Diamond Offshore is the world’s second-largest driller by market capitalization, right after Transocean Ltd. (NYSE: RIG). It has 31 floating rigs: nine sophisticated deepwater semi-submersibles, one drill ship for very deep water, and 21 other semi-submersibles. In addition the firm owns only 13 jack-up rigs, of which only seven are in the Gulf of Mexico.
What I like about Diamond Offshore is its conservative, shrewd management and its commitment to shareholders. The latter is especially ensured because of the situation of its controlling company, the New York conglomerate Loews Corp. (NYSE: L), which owns 54% of the Diamond Offshore’s stock.
Loews, run for half a century by the Tisch family, initially acquired Diamond Offshore’s assets in an opportunistic transaction in 1992. It then sold 30% of the company to the public in 1995 and later acquired Arethusa (Offshore) Ltd. in 1996, using stock, a move that reduced its participation to the current 54%. Since that time, Diamond Offshore has been using its ample cash flow to repurchase shares from public hands.
Diamond Offshore, also referred to as DO, has been managed very wisely. As the world’s No. 2 contract driller, DO has concentrated on the higher-priced equipment, that is, the semi-submersible rigs, which operate in deep waters. And deep water, which require that higher-priced equipment, is where the biggest action is.

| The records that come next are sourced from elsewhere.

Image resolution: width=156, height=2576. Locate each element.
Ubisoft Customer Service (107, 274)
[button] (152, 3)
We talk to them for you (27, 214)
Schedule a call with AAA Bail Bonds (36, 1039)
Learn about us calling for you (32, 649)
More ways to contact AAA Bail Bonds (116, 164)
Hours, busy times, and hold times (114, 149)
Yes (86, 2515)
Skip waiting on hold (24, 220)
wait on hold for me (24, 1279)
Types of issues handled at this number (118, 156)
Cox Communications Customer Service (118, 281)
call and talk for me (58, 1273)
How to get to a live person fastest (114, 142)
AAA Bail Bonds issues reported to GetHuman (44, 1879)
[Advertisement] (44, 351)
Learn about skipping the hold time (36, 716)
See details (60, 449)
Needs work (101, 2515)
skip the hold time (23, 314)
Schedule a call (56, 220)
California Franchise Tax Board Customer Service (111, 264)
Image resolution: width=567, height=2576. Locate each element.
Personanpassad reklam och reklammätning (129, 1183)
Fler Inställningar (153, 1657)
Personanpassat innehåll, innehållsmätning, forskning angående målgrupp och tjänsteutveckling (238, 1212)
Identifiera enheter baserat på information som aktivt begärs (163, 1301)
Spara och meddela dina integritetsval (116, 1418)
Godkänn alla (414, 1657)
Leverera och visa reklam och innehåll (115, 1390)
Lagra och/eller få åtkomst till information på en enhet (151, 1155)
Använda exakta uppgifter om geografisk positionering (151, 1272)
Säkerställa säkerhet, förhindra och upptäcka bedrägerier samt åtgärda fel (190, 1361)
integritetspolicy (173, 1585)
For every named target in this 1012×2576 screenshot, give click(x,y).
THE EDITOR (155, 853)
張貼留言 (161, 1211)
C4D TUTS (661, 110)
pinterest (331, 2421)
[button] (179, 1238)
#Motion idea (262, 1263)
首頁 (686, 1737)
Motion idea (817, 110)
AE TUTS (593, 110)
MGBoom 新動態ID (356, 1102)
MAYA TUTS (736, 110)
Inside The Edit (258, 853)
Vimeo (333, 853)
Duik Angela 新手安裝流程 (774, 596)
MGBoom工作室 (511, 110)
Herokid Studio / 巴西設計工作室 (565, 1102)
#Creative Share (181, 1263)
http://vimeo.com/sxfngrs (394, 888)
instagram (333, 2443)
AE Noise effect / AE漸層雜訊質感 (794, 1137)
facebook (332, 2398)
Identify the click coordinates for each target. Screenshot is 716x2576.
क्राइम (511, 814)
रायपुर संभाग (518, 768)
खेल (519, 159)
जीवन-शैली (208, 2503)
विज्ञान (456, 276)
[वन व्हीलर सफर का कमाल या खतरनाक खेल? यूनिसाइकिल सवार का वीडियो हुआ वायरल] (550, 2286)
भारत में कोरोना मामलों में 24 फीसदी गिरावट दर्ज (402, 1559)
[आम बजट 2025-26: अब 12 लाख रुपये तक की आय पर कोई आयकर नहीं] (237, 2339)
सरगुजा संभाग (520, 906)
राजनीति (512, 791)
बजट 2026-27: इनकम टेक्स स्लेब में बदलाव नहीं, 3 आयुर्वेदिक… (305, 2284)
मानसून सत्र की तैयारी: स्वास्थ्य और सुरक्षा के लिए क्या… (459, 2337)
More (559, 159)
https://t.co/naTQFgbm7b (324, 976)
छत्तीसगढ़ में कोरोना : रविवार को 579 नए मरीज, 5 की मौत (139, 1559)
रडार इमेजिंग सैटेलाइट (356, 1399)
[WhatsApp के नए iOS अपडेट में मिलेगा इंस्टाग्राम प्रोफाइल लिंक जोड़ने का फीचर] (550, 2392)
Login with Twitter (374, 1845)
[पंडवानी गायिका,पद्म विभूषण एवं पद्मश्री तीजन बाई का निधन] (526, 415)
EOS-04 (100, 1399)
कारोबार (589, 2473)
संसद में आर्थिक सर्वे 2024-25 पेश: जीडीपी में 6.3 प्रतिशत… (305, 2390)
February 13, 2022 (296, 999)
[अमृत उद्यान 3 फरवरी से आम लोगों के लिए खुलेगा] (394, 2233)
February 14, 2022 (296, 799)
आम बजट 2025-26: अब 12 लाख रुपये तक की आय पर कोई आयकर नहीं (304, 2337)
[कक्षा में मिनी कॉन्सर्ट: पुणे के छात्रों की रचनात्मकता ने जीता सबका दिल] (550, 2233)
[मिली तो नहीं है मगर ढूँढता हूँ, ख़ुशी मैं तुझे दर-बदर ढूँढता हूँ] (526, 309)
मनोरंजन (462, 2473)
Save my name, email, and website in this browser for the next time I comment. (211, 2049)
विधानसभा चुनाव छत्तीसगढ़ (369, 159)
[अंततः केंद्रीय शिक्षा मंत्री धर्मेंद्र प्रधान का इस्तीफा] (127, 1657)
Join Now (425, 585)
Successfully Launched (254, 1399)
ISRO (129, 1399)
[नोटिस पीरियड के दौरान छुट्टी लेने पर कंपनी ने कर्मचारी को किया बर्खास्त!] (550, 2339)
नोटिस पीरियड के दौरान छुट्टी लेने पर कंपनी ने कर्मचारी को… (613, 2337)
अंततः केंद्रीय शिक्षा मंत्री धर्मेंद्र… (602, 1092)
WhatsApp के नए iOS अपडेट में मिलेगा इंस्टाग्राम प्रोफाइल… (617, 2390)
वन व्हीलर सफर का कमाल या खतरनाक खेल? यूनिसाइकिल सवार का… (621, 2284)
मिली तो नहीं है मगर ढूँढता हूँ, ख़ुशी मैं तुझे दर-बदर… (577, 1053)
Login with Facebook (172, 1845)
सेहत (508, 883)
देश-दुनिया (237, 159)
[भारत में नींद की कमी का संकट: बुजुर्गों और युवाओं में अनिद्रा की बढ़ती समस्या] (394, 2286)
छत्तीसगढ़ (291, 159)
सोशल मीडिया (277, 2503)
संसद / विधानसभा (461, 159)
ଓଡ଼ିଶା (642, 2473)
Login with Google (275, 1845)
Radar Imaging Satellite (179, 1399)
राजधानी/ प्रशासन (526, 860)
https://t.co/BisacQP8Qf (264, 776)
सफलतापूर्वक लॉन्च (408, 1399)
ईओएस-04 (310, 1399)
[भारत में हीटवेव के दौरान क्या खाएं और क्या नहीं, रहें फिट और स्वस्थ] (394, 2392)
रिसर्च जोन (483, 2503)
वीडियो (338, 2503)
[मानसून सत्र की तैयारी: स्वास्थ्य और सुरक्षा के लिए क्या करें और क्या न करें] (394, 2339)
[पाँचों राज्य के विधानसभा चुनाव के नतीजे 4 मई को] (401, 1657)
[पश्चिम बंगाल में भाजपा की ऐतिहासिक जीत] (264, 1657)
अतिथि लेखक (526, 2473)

And since the specialized deepwater equipment is all taken, DO’s mid-depth equipment benefits because it can be adapted for use on bigger projects.
DO has minimized its exposure to jack-up rigs (those that rest on the ocean floor) and especially to work in the Gulf of Mexico, which has more competition and lower daily rates.
No wonder that DO’s fourth-quarter results handily beat analysts’ consensus estimates of $2.34 per share by posting operating earnings per share of $2.53. Revenue also beat expectations, showing a 1% increase over the prior quarter. The company also realized higher day rates and higher utilization rates.
These are all indications of strong management execution. What is impressive about DO is that the company used the run-up in oil prices last year to enter into long-term contracts at very high prices, registering an impressive $10.3 billion backlog. That gives Diamond Offshore a great earnings visibility going forward.